WORK TO DO: Write out the data from the line containing "Click the Çanakkale province value cell" through the line containing "[x=245, y=108]", both lines included, and leave out the pictures.

── RECORD EXCERPTS ──

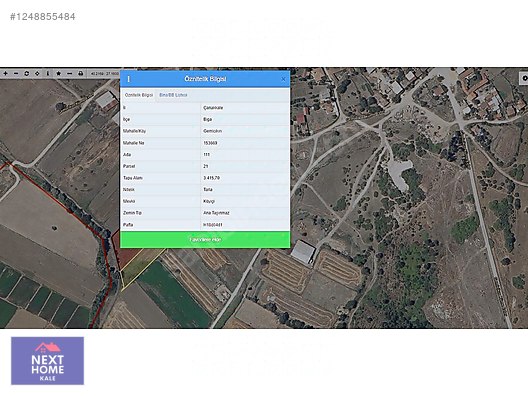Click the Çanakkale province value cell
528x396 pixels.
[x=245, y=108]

───
── RECORD EXCERPTS ──

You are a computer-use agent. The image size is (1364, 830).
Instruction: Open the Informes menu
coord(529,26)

───

TASK SOLUTION:
Click the Çanakkale province value cell
528x396 pixels.
[x=245, y=108]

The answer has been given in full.